Exception in the characterization of equality of quadratic extensions when the field is of characteristic $2$.

I've been brushing up on Galois Theory with the book Galois Theory Through Exercises and I have come across one such exercise that claims what I believe is false when a field is of characteristic $2$. The problem goes as follows:

2.5 (a) Let $L\supseteq K$ be a field extension and let $\alpha \in L\setminus K$, $\alpha^2 \in K$. Show that $$K(\alpha) = \{a + b\alpha, \text{ where }a,b\in K\}.$$ (b) Let $K(\sqrt{a})$ and $K(\sqrt{b})$ where $a,b\in K$, $ab \neq 0$, be two field extensions of $K$. Show that $K(\sqrt{a}) = K(\sqrt{b})$ if and only if $ab$ is a square in $K$ (that is, there is a $c\in K$ such that $ab = c^2$).

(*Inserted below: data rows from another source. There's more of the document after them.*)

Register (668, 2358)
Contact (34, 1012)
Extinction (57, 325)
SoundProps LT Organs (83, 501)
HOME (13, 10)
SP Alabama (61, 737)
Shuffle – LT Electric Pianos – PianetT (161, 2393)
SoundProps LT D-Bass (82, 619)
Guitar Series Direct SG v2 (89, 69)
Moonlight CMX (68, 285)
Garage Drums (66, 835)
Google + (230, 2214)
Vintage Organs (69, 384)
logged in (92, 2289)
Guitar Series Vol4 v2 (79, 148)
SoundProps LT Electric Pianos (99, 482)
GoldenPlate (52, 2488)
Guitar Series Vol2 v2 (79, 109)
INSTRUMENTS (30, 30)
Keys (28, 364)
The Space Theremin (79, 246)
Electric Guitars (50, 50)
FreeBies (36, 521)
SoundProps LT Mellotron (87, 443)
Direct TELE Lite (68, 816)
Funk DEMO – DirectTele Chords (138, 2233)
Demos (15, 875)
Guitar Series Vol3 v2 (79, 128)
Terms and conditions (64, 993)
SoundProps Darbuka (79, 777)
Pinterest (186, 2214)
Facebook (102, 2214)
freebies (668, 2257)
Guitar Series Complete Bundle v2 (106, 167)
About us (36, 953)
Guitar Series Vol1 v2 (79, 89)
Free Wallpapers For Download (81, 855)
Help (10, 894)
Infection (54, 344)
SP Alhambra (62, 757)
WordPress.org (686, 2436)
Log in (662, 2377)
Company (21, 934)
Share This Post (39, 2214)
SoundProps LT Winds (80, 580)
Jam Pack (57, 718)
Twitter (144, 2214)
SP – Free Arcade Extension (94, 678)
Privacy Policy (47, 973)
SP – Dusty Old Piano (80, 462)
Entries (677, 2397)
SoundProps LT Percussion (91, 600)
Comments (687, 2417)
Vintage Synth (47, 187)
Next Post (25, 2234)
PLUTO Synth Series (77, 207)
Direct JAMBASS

Part (a) is easy enough and so is proving that $K(\sqrt{a}) = K(\sqrt{b})$ when $ab = c^2$ for some $c\in K$. Now, if $K(\sqrt{a}) = K(\sqrt{b})$ then we distinguish two cases:

• If $K = K(\sqrt{a}) = K(\sqrt{b})$ then let $u,v\in K$ such that $u = \sqrt{a}$ and $v = \sqrt{b}$. Then $ab = (uv)^2$, as we wanted to show.
• If $K \subsetneq K(\sqrt{a}) = K(\sqrt{b})$ then we have that $\sqrt{b}\in K(\sqrt{a})$, so using part (a) there are $c,d\in K$ such that $\sqrt{b} = d + c\sqrt{a}$. This means that $$b = d^2 + c^2a + 2cd\sqrt{a}$$ so $2cd\sqrt{a} = b - d^2 - c^2a$. Since the RHS is in $K$, so must the LHS. But $\sqrt{a}\notin K$ so $2cd = 0$.

If $c = 0$ then $\sqrt{b} = d \in K$ which contradicts our assumption that $K\subsetneq K(\sqrt{b})$.

If $d = 0$ then $\sqrt{b} = c\sqrt{a}$ so $\sqrt{ab} = ac$ and, therefore, $ab = (ac)^2$, as we wanted to prove.

However, if $\text{char}(K) = 2$ then we cannot deduce that $c$ or $d$ is $0$. And I think that the claim is false. Indeed, let $a \in K\setminus K^2$ and let $b = a + 1$. Then $\sqrt{b} = \sqrt{a} + 1$ so $K(\sqrt{a}) = K(\sqrt{b})$. However, $\sqrt{ab} = a + \sqrt{a}\notin K$.

Am I missing something here or should the question state that $\text{char}(K) \neq 2$

Your proposed counterexample works provided your field $K$ of characteristic $2$ is such that not every element of $K$ is a square in $K$.

For example, choosing $K=F_2$ won't work.

More generally, if $K$ is a field of characteristic $2$, the map $x\mapsto x^2$ is an injective homomorphism, so in the case where $K$ is finite, every element of $K$ is a square in $K$.

But for your proposed counterexample to work, it's not enough to simply assume that the field $K$ of characteristic $2$ is infinite, since if $K$ is an algebraic extension of $F_2$, every element of $K$ lies in a finite subfield of $K$, hence once again, every element of $K$ is a square in $K$.

Thus, a qualifying $K$ must be a transcendental extension of $F_2$.

As an example of a $K$ that works, you can choose $K=F_2(x)$, and then you can let $a=x$ and $b=x+1$, exactly as you proposed.